The Objective: Create a page that displays the full text of entries X, Y, and Z, which are a subset of category A.
The Problem: Existing category display templates are designed to show only a listing of contents with links to individual posts. Additionally, the need is to display a subset of the category and not the entire category.
The Solution: Create a new index template, specify an output file, copy the template contents of a template that does display full text from each entry (like monthly archives do in my blog). Next, leverage Brad Choate’s excellent MTSQL plugin by inserting the following code (tweaked however you need) in place of the <MTEntries> tag:
- <MTSQLEntries query=”select entry_id from mt_entry
where entry_title like ‘%Cross Country%'”>
Voila! That’s it. Use the existing code to display the entries as you’d like.
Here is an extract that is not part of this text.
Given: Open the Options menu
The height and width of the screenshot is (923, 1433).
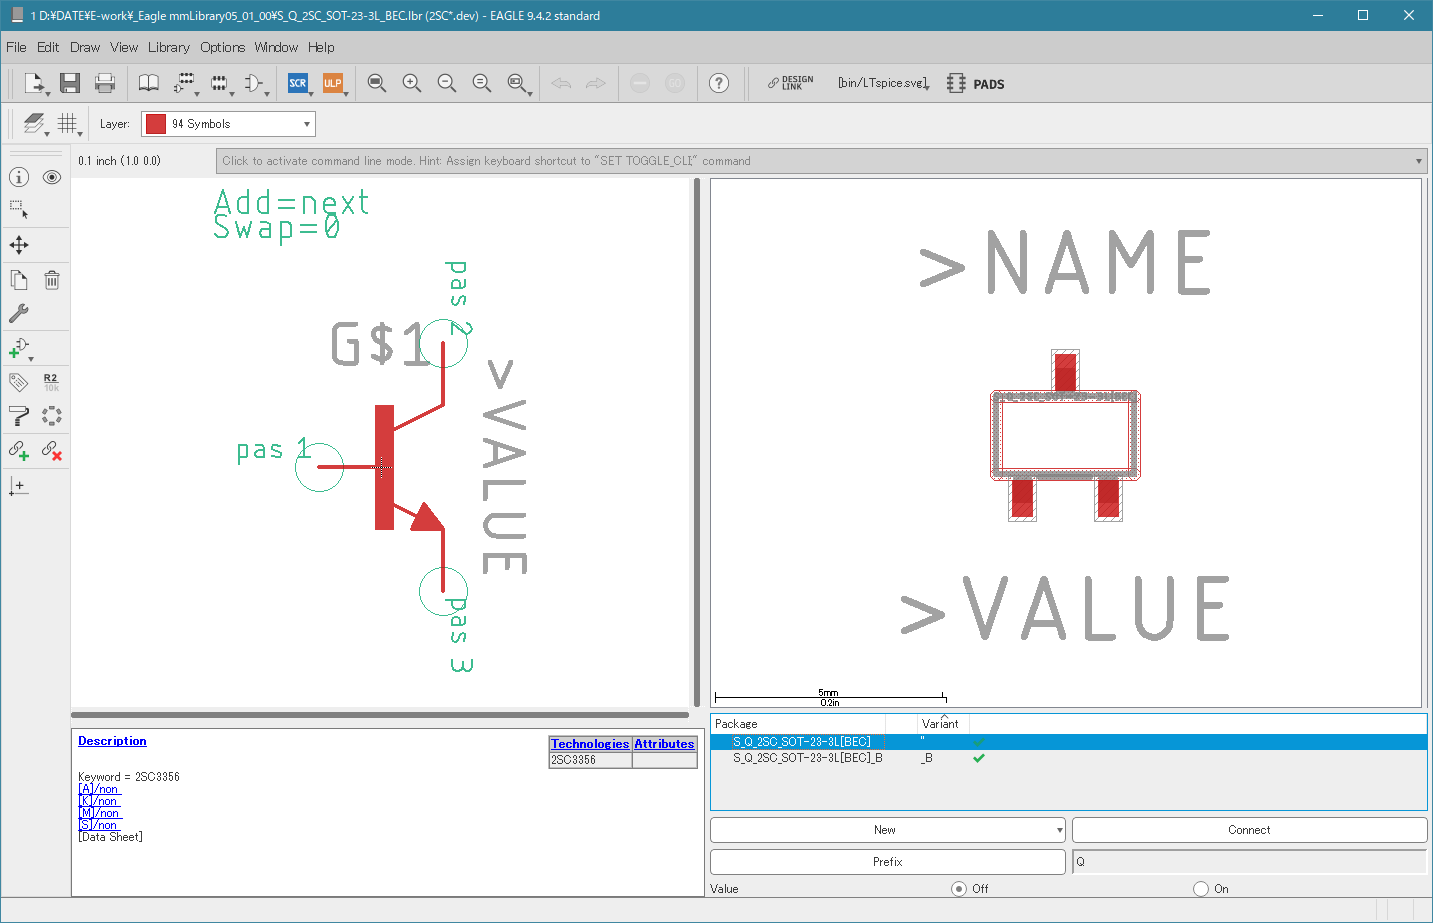Looking at the screenshot, I should pos(222,47).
The Result: Cross Country 2003. This page contains the full body of all entries whose titles contain the text “Cross Country.” Note that these entries are all categorized in my relocating category, but now I have a custom page only for those entries relating to my cross-country trip. Also note that this implementation is far more flexible than using only entry titles; you could create a custom page with specific entry IDs, post dates, etc. MTSQL allows you to build a query leveraging any of your data in the MT database.
2 responses so far ↓
1 Jordan // Jan 23, 2004 at 1:47 pm
Is it sad that my first reaction to that is the fact you’re going to do a full-table-scan to execute that query? Followed by thinking of optimization techniques… followed by the realization that I have actual work to do and that I don’t care. Yes. Yes it is…
2 gabe // Jan 24, 2004 at 10:10 am
Good point. Perhaps it would be better simply to select the entries directly by their IDs to avoid doing a full table scan. That was actually my original plan, then I took the easy route.